Suara mesin penggiling yang berderu keras menyambut kami. Suara kencang mesin
bertenaga solar itu diimbangi oleh gerakan lincah tangan dari seorang lelaki yang
mengaduk-aduk adonan daging dan kanji di sampingnya. Kelihaian lelaki itu dalam
mengaduk-aduk membuatku takjub sekaligus ngeri. Satu keteledoran kecil saat
mengaduk adonan, dapat membuatnya kehilangan jari bahkan tangan.

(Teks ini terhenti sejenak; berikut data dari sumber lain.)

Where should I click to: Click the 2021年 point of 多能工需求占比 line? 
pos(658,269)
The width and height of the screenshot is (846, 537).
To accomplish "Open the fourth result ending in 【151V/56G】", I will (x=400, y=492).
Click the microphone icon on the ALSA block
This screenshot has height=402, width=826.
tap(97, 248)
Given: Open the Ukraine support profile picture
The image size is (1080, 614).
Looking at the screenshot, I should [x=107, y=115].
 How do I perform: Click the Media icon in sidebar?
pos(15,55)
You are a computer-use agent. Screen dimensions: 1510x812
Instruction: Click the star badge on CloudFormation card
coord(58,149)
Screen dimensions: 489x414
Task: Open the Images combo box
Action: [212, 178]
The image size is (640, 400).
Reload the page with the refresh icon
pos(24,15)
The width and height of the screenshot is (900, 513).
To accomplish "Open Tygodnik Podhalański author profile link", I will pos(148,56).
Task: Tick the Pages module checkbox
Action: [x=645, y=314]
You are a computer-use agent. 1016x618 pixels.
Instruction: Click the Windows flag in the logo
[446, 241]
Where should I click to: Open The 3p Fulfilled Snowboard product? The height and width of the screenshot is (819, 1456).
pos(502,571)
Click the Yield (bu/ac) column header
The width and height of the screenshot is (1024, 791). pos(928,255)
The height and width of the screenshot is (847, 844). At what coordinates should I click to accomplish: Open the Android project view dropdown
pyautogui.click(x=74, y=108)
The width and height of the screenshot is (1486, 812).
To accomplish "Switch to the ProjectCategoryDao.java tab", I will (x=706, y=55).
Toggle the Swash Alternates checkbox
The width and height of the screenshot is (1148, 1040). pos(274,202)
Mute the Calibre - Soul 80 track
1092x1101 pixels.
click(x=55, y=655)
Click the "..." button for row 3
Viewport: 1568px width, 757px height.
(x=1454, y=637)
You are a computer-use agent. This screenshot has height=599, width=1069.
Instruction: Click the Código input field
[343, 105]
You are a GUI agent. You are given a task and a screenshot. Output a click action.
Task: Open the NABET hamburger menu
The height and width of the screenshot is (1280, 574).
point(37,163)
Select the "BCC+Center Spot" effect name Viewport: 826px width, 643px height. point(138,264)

Di belakang pria pengaduk adonan, berjejer para pedagang bakso yang
mengantri, termasuk pamanku nantinya. Tapi sebelum itu, pamanku mengambil
telur, kanji, dan bumbu lainnya di meja kasir. Di sanalah terjadi sebuah
percakapan antara pamanku dan wanita kasir yang ia panggil “Bulek”. Percakapan yang mengingatkanku
tentang permasalahan yang dihadapi olehnya.
“Oh diganggu,” kata wanita itu setelah mendengar pamanku menjawab
pertanyaannya tadi. “Sudah ke orang pintar?,” tanyanya lagi.
Lagi-lagi pamanku tersenyum kecil. “Tidak bulek, saya menghindar saja. Takut keterusan hubungan sama yang
begituan.” Pamanku segera melangkah menjauh dari kasir menuju antrian, seolah
ingin segera menghentikan percakapan dengan si bulek kasir.
***
Paman menurunkan satu kantong plastik yag penuh dengan adonan bakso.
Beberapa cipratan adonan bakso yang menempel di kantong plastik, turut pula
menempel di bagian tengah sepeda motornya. Melihat itu, akhirnya aku tahu dari
mana asal noda putih di motor paman Tomo.
Paman menyerahkan adonan bakso tersebut kepada bibi. Bibi Atik memang
kebagian tugas untuk mengolahnya menjadi bakso yang siap makan.
Paman dan aku duduk di ruang tamu.
Lalu paman mulai bercerita tentang permasalahannya kepadaku. Kata paman,
sebelumnya usaha bakso miliknya begitu laris. Sekali menggiling bakso, bisa
sampai 10 kilogram. Karena itulah si bulek
heran saat tadi paman hanya menggilong dua kilo daging.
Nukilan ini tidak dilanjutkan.